でも私は今、その曖昧さに感情を託したい。
委ねたい。
きっと、〝何がやばいの?〟と、疑問に思うことであろう。でも、その確実な言葉を言ってしまえば、その状態がその言葉に確定されてしまうような気がしてこわいのだ。


思い浮かぶ言葉としては、
〝末期〟〝最期〟

もう、嫌だという思いしかない。


わんちゃんの存在がいなくなることはもちろん寂しい、悲しい。だけど、それ以上の不安がある。母だ。



私のわんちゃんは、私の家族の中心のような存在だ。私の家庭は特に仲が良いわけでもなく、悪いわけでもないが、うまく機能していないような感じはあった。
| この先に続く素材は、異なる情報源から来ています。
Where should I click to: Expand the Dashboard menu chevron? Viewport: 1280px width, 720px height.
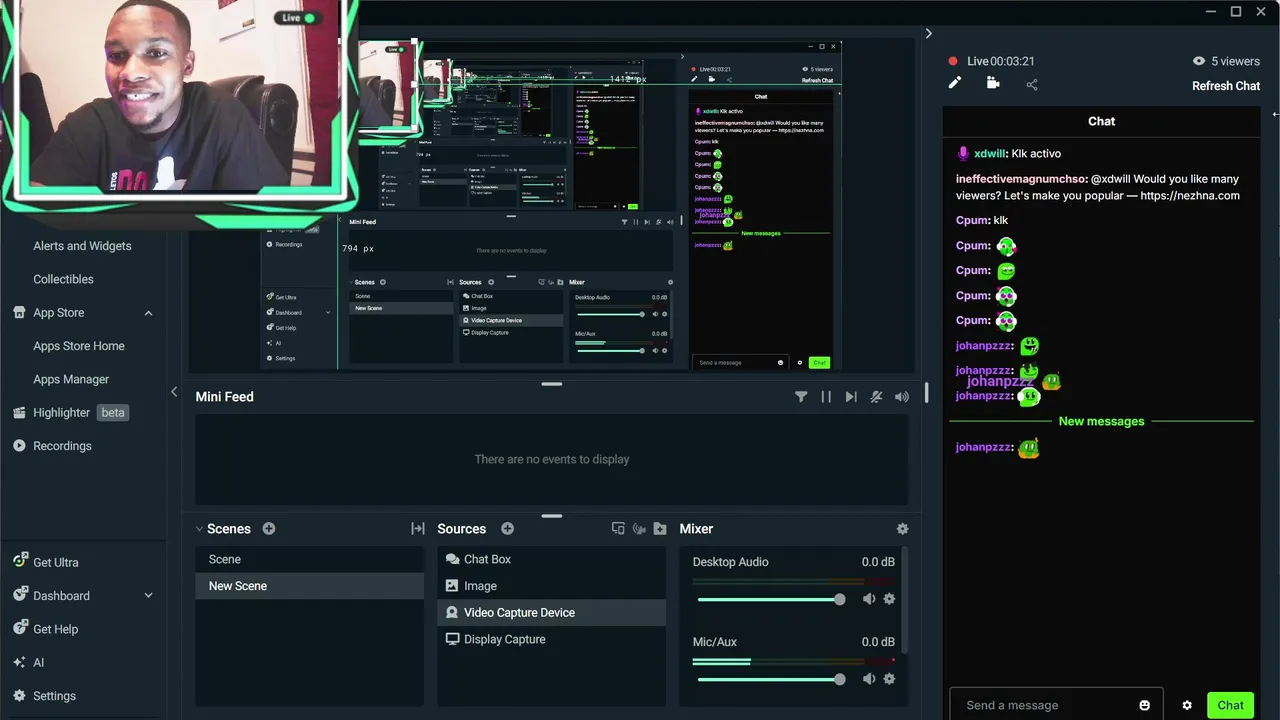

それをうまく円滑材と言ってはなんだが、助けてくれたのはわんちゃんだ。


今のわんちゃんの状態と言えば、歩けない。
寝たきり。
母は家にいる時間はつきっきりで傍にいる。
朝も夜も。

仮定ではあるが、わんちゃんの存在がいなくなってしまうことで、
母がどうなってしまうのか、
それが私が一番おそれることだ。



以前母はうつ病にかかったことがあったが、
そのような母はもう二度と見たくない。
トイレに向かって泣き叫び、笑い、私が心配して声を掛けると〝なんでもないよ〟と言う。
誰かと話すのも辛いのであろう。私とは口を聞いてくれなかったが、家事全般はやってくれていた。手伝う余地もないくらい、完璧に。

その時私は中学生だった。たしか。
助けたくても力になれない自分にもどかしさを覚えた。


わんちゃんがいなくなってしまうのは嫌だ。

でも早かれ遅かれいずれ来る。

その後に起こること。

もしかしたら、母が落ち込んでしまうかもしれない。

その時、私は何ができるか、そして今、何ができるか、考えなければならない。